The serum testosterone levels of the sample of Ugandan men studied fall within the normal physiological range, although the levels are higher than most of those reported by other studies for particular age groups. Married men had lower bioavailable testosterone levels than single men. Similarly, men who had dependents had lower bioavailable testosterone than men who did not have dependents. Men who reported having sex daily had considerably lower testosterone than men who reported not being sexually active. There may be testosterone differences that contribute to related sexual behavior, especially aggressive sexual behavior such as rape that may be important in understanding the spread of HIV/AIDS. Therefore, further research into the association between testosterone levels, particularly bioavailable testosterone and behavior is warranted, given the high prevalence of sexually transmitted disease such as HIV in sub-Saharan Africa.

Acknowledgement

The authors gratefully acknowledge the assistance given by MEPI-MESAU.

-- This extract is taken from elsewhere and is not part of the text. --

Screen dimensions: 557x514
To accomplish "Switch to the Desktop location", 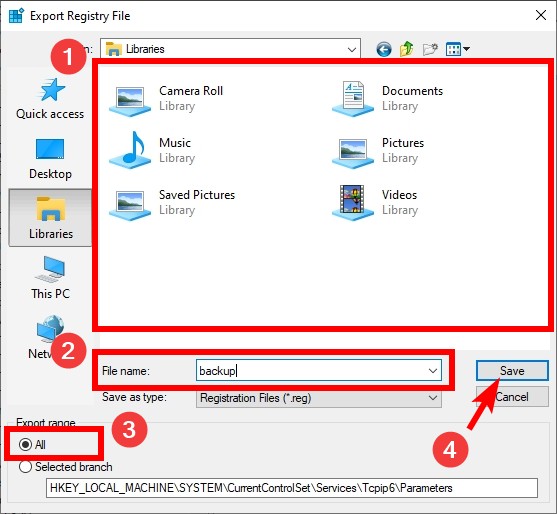I will 50,159.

This work was supported by Grant Number 5R24TW008886, supported by OGAH. NIH and HRSA. Its contents are solely the responsibility of the authors and do not necessarily represent the official views of the supporting offices

Competing interests

The authors declare that they have no competing interests.

Authors' contributions

MN conceived the study and carried out data collection; MN and JK contributed to the study design and data analysis; MN wrote the first draft; and PEA and YCM contributed to the manuscript writing. All authors contributed to the manuscript, read and approved the final submitted version.